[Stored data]
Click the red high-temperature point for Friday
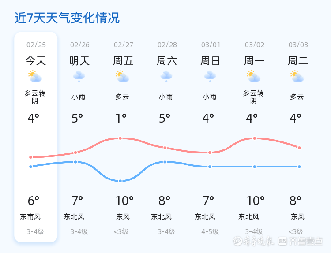Screen dimensions: 331x253 [x=120, y=138]

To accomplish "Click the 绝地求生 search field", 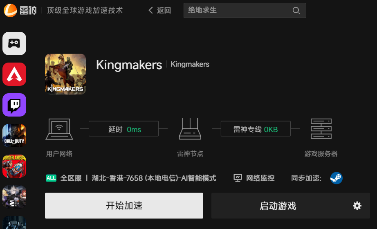I will pos(245,10).
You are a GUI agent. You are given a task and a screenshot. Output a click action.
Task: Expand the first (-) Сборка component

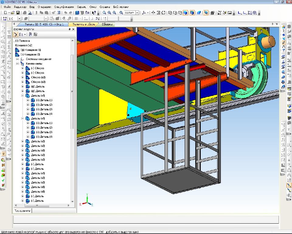click(x=23, y=68)
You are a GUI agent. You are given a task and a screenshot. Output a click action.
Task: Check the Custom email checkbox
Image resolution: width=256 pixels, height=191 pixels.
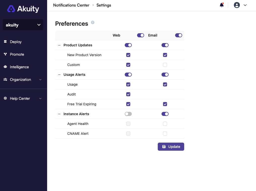pos(165,65)
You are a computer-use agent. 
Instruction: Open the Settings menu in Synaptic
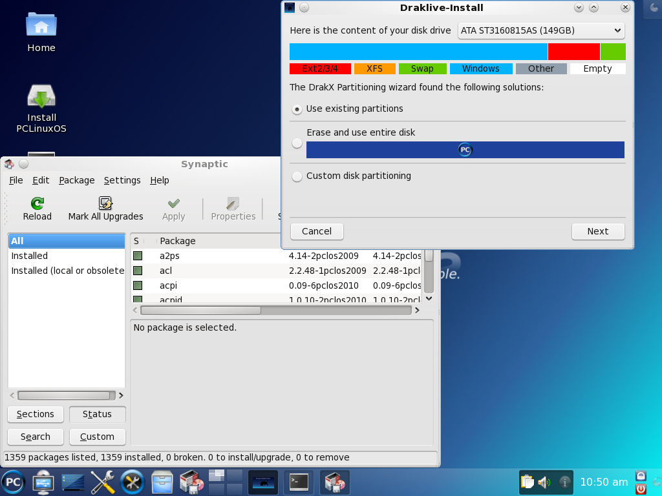pos(122,180)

_Task description:_ Pick up at the line containing "Image resolution: width=256" and copy each line exactly until the data ends, including that last line; copy no pictures.

_Output below:_
Image resolution: width=256 pixels, height=191 pixels.
pos(165,65)
You are a computer-use agent. 
Instruction: Open the Settings menu in Synaptic
pos(122,180)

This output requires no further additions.